Describe your day job:
One of the benefits of being in a nascent business is that there is no typical day. However, most days of the week I’ll be meeting a CEO or senior team to discuss sustainability. I have to balance being CEO of Planet First with being the Founder of The Planet Mark, where I’m effectively an ambassador for sustainability in business. That often entails workshops, presentations, public speaking and awarding certificates of achievement. As a result, I rely a great deal on a strong team to help grow the business.
What skills are needed to be a good CEO?
The business environment is changing. Disruptive technology, ethics, transparency and the transition to a low carbon economy are accelerating the pace of change.

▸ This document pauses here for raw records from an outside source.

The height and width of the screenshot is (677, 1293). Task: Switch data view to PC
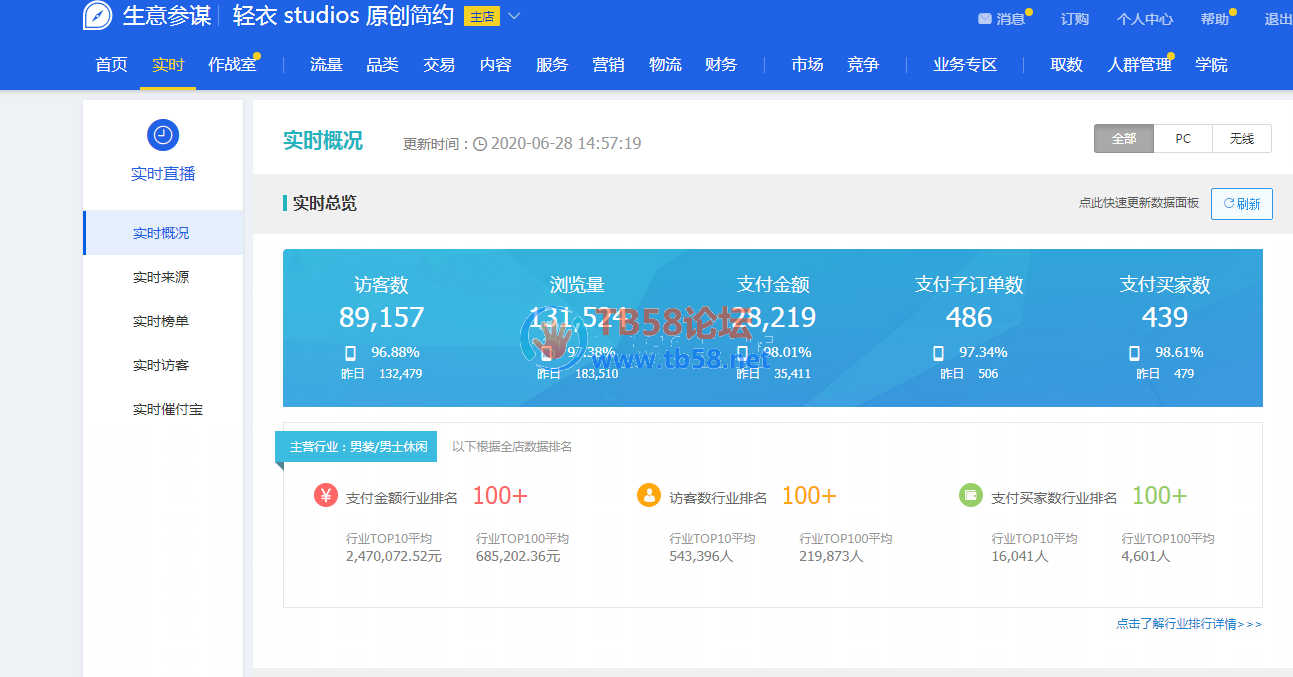click(1183, 139)
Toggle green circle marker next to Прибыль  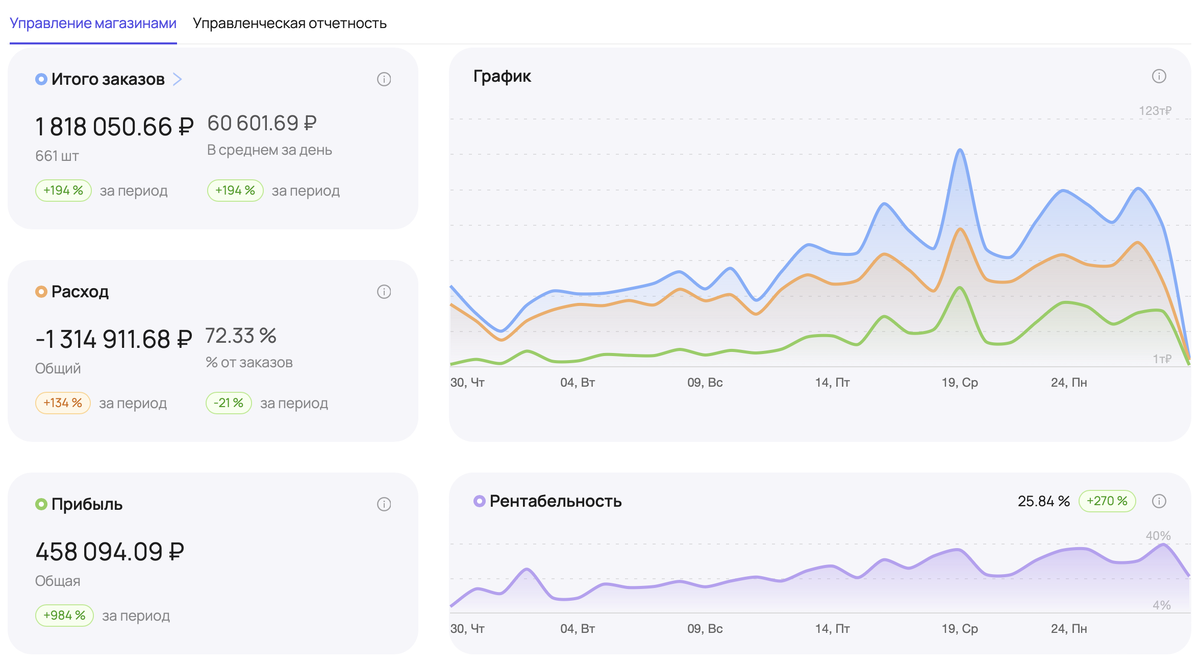click(x=41, y=504)
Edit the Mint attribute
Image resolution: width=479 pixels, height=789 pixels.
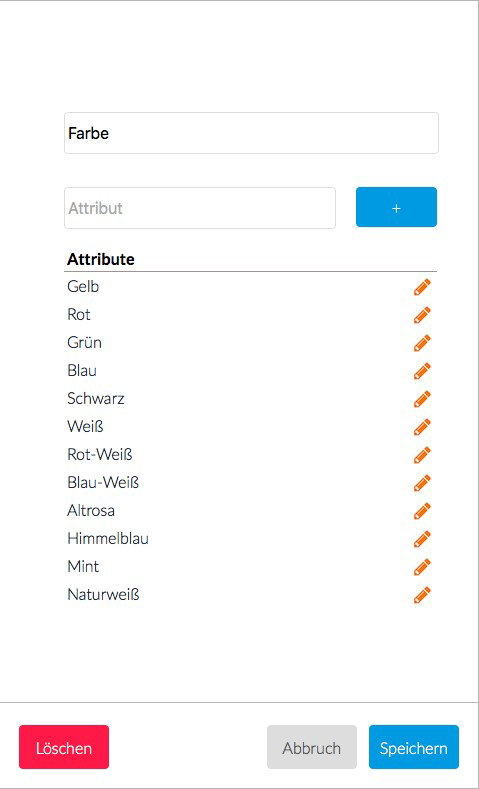pyautogui.click(x=422, y=567)
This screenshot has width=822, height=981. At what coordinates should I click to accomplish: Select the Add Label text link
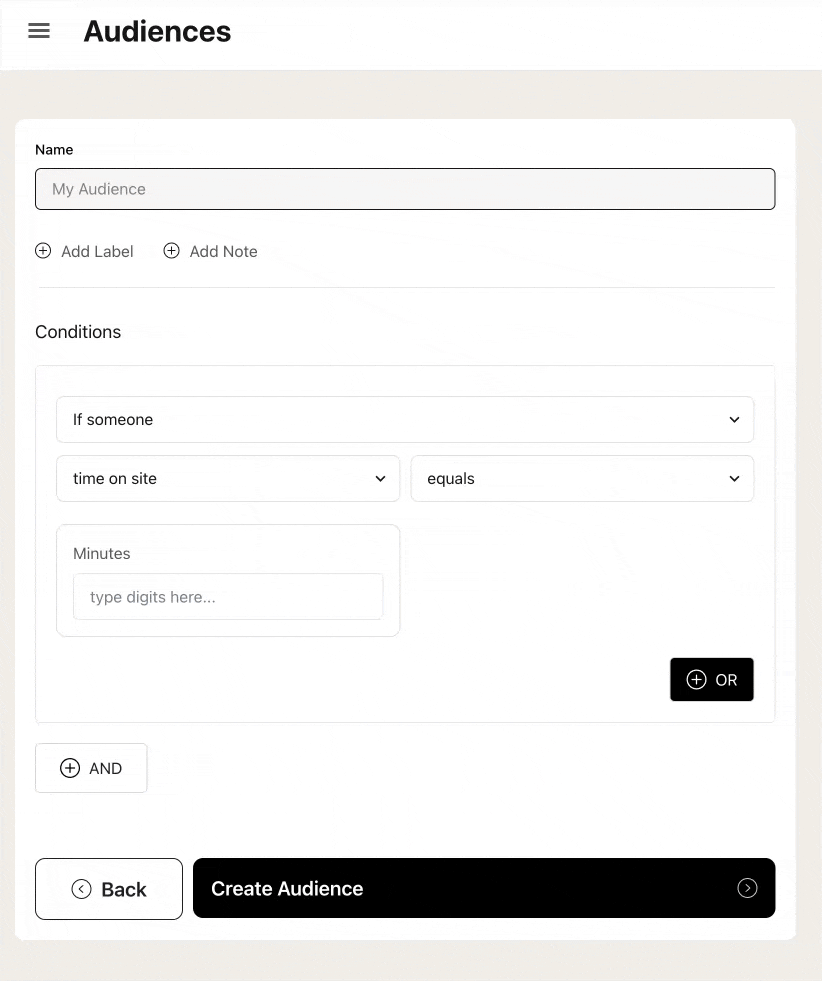pos(97,252)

We are a creating a better way of doing business and good CEOs are adding this to their traditional skillsets. They still need to display decisive leadership, trust, competence and understanding of risk management, but now we are demanding more from our CEOs. They must master the ability to adapt, to embrace change and collaborate – even with their competitors. To be successful in this changing world, CEOs must have purpose and recognise that they can deliver profitability and have a positive impact on society and the environment.
What’s the best thing about being CEO of Planet First?

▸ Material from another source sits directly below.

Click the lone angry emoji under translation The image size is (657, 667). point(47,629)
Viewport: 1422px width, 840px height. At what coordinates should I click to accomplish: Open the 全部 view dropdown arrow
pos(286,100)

I’m a natural optimist. For me, there’s nothing better than seeing positive change. The culture at Planet First is similarly upbeat. It is our clients who provide us with the evidence to support our positivity.
We’re working with customers who use sustainability to move beyond risk mitigation and to resilience and sustainable growth. They’re seeing business opportunities and innovating. We get to work alongside them, using The Planet Mark to tell the story of how companies are creating change from within and producing world class, sustainable products and services. Every day, this reinforces our optimism for business, the environment and society.
And what is the biggest challenge?
From a business point of view, the biggest challenge is managing growth. It brings typical challenges in time-management, prioritisation and developing self-sustaining systems and processes. From a sustainability perspective, the biggest challenge has been inertia, particularly amongst SMEs. It can be frustrating when you have evidence and case studies to show that reducing carbon emissions improves profit margins and can even help win business.
Where and how did you start your career?
I trained as a civil engineer. During my degree I raised sponsorship to race karts and cars. After a short spell selling advertising space, I began work at Brands Hatch in the marketing department. From there I produced a number of Guinness World Record charity events, did some TV presenting and ran my own marketing agencies.
Like many in my field, I came to sustainability in a career change to mix my passion, purpose and business skills. I’ve never looked back. First, I co-founded an award-winning carbon consultancy, which was sold to Deloitte five years after launching. I established Planet First just over two years ago and partnered with the Eden Project to create The Planet Mark, a sustainability certification, which uniquely combines ease of implementation with a focus on continual improvement.
What advice would you give to aspiring young business leaders?
Resource scarcity, climate change and public scrutiny are accelerating us into a new economic model. You could call it a sustainability revolution, and it is gathering pace. Some businesses are struggling to adapt, while others are embracing change. Those starting out in business that are in tune with this revolution and take advantage of the opportunities being presented by this new economic model will be the business leaders of the future. There really is no better time to lead a business.